Le Royaume-Uni innove en autorisant les bébés conçus à partir de 3 ADN

Louise Brown, premier bébé-éprouvette au monde, né le 25 juillet 1978, au Oldham General Hospital de Manchester, en Angleterre.

Le Royaume-Uni est devenu le premier pays à autoriser la conception de bébés à partir de l'ADN de trois "parents", une technique à visée thérapeutique qui reste controversée, notamment pour des raisons éthiques.

L'approbation du comité d'éthique britannique était l'ultime condition avant l'utilisation en clinique de cette technique consistant à combiner les ADN de deux femmes et d'un homme pour éviter la transmission d'une maladie héréditaire maternelle.

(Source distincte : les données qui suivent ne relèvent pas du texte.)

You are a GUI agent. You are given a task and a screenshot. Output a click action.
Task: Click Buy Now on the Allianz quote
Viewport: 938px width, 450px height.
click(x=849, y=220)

"Nous avons pris une décision historique et mûrement réfléchie. Les familles concernées ont enfin une chance d'avoir un enfant en bonne santé", a déclaré à l'AFP Sally Cheshire, la présidente de l'Autorité de régulation de l'assistance médicale à la procréation et à la recherche en embryologie (HFEA)

"C'est un feu vert prudent", a-t-elle toutefois ajouté, alors que cette technique de fécondation in vitro avec "remplacement mitochondrial" continue à diviser.

Ses défenseurs estiment qu'elle permettra aux couples concernés, dont le nombre est estimé à 3.000 au Royaume-Uni, de donner naissance à des enfants en meilleure santé. Pour ses opposants, la technique n'est pas encore suffisamment mûre et va trop loin en matière de modification génétique en ouvrant la boîte de Pandore de la sélection des bébés.

"Je ne pense pas qu'on s'engage sur une pente glissante. Nous nous sommes appuyés sur un panel d'experts internationaux qui ont estimé la technique suffisamment sûre et efficace. Le processus a duré cinq ans. Il y a eu un grand débat public. Quatre rapports ont été publiés. Le Parlement a débattu de la question et a approuvé la technique à une majorité de trois contre un", a souligné Sally Cheshire.

Les députés britanniques ont approuvé le procédé dès février 2015. En novembre, un comité indépendant d'experts a recommandé une "adoption prudente".

"Notre conclusion est qu'il faut avancer", a rappelé le président de ce comité d'experts, le docteur Andrew Greenfield, devant la commission de l'HFEA.

Désormais validée, la technique devrait être utilisée dans un premier temps sur environ 25 couples et un premier bébé pourrait naître dès fin 2017.

"Les années suivantes, 200 couples pourraient être concernés tous les ans. Ceux venus de l'étranger sont les bienvenus", a souligné Sally Cheshire.

"Maintenant, nous avons besoin de donneurs d'ovules", a commenté le professeur Mary Herbert, de l'université de Newcastle, qui a développé la technique expérimentale.

Environ 125 bébés naissent chaque année en Grande-Bretagne avec un dysfonctionnement mitochondrial. Les mitochondries sont des petites structures à l'intérieur des cellules qui jouent un rôle de "centrale énergétique" en transformant le sucre et l'oxygène en énergie.

Tandis que l'ADN nucléaire est transmis par les deux parents, l'ADN mitochondrial (ADNmt) n'est hérité que de la mère. Certaines femmes présentent des mutations génétiques de cet ADNmt qui, si elles sont transmises à leurs enfants, peuvent provoquer diverses maladies parfois incurables, comme le syndrome de Leigh.

La fécondation in vitro avec "remplacement mitochondrial" peut alors apparaître comme une solution. Leur ADN nucléaire est extrait de leurs ovules et introduit, avec le sperme du père, dans l'ovule sans noyau de la donneuse qui a un ADNmt sain.

Le futur enfant sera porteur de toutes les caractéristiques génétiques de son père et de sa mère puisque l'ADNmt représente moins d'1% de la quantité totale d'ADN contenue dans une cellule humaine. Mais le changement sera permanent et se transmettra de génération en génération, un élément au coeur des crispations.

Le premier bébé conçu grâce à cette nouvelle technique est né en avril au Mexique. Une équipe médicale internationale menée par le Dr John Zhang, du Centre New Hope Fertility à New York, avait choisi ce pays, où il n'existe aucune règle sur la question, puisque le traitement n'est pas autorisé aux Etats-Unis.

"C'est un cas encourageant mais ce n'est qu'un seul cas donc il ne faut pas s'emballer", a souligné jeudi le docteur Andrew Greenfield.

Lors des expériences en laboratoire, il est arrivé que l'ADNmt porteur des mutations refasse surface et vienne compromettre l'efficacité du traitement.

"On n'est qu'au début d'un long chemin", a admis Sally Cheshire.